Telephone's Long Tail

Had a wonderful time last night before the Gigantes game doing a podcast with Narendra from 30 boxes. (I'll post it when I get back home next week) I met with Nerendra a couple of weeks ago at the Web 2.0 show in San Francisco, and I had this lingering thought about Web 2.0 culture... the attitudes and the approach. 30boxes is an online calendaring service, that's trying to be more Mac than Mac. It's very simple, straightforward design - built for people who aren't Outlook power users.

In a completely parallel thought, I've been learning Ruby on the side. I absolutely love Ruby, and it's good for this old DSP programmer to dive so deep into a very different world. Ruby is the language of choice for cutting edge Web applications designers these days, and breaks so many ingrained rules of design that it makes my head spin. (Excellent.) Ruby is opinionated software, and quite proud it.
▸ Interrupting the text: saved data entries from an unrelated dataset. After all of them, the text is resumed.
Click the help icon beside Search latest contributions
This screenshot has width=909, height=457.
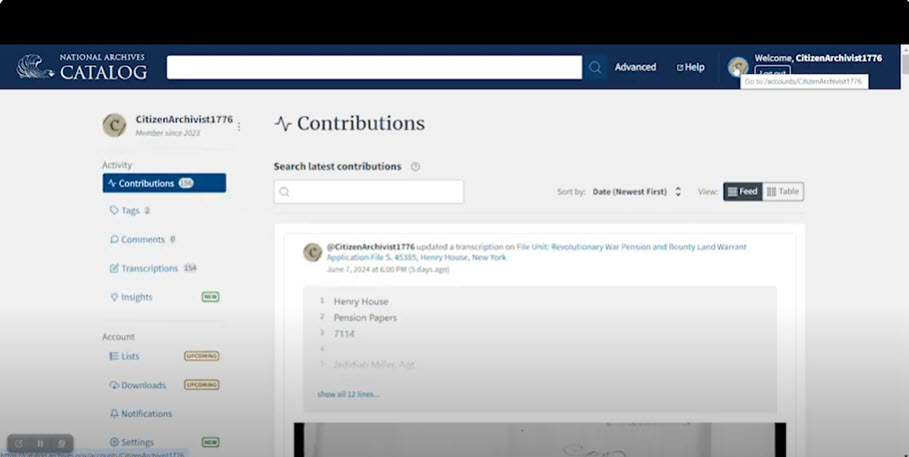415,167
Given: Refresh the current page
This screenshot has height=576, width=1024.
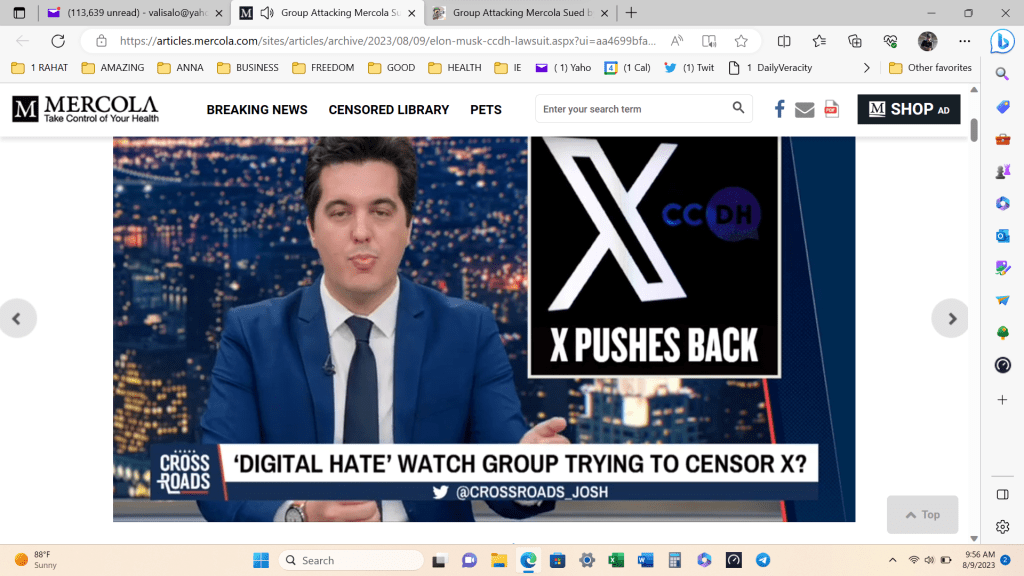Looking at the screenshot, I should (x=58, y=41).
By opinionated, we mean that Ruby language designers and implementers make decisions that optimize their own personal productivity at the cost of generalization. From a recent interview on O'Reilly Radar, Ruby on Rails creator David Hansson, explains:

But let's focus on just one of the keys: Rails is opinionated software. It eschews placing the old ideals of software in a primary position. One of those ideals is flexibility—the notion that we should try to accommodate as many approaches as possible, that we shouldn't pass judgement on one form of development over another. Well, Rails does, and I believe that's why it works.
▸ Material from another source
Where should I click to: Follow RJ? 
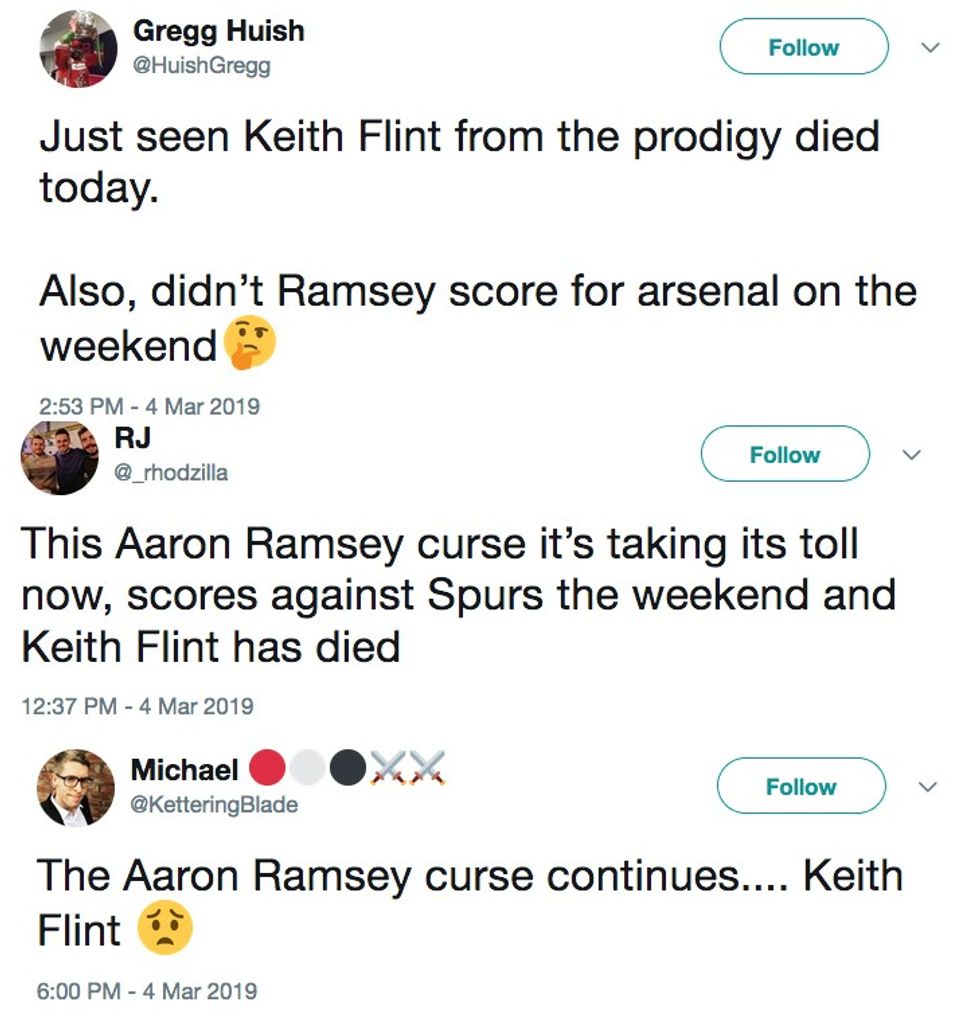click(785, 454)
With Rails, you trade flexibility at the infrastructure level to gain flexibility at the application level. If you are happy to work along the golden path that I've embedded in Rails, you gain an immense reward in terms of productivity that allows you to do more, sooner, and better at the application level.



Isn't this interesting for the telecom industry? What sorts of decisions have we made about passing judgement on communications methods, products and services? If we could break the rules, and make radical decisions about how telephones are integrated into other technologies and processes, what new gains could we make?

One beautiful thing about the long tail is that, due to the radical lowering of barriers to entry for new services and to the widening of delivery mechanism, it doesn't take as many subscribers before a new service makes economic sense. You could indeed have a service that only 20,000 subscribers would pay for, but that might be a million dollar a month business, which would more than pay for three geeks in a room. And in this world of a billion cell phones, there aren't 20,000 who would pay for it? Yes, there probably are. Get opinionated. Somebody will agree with you, somewhere, and they'll see and pay for that value.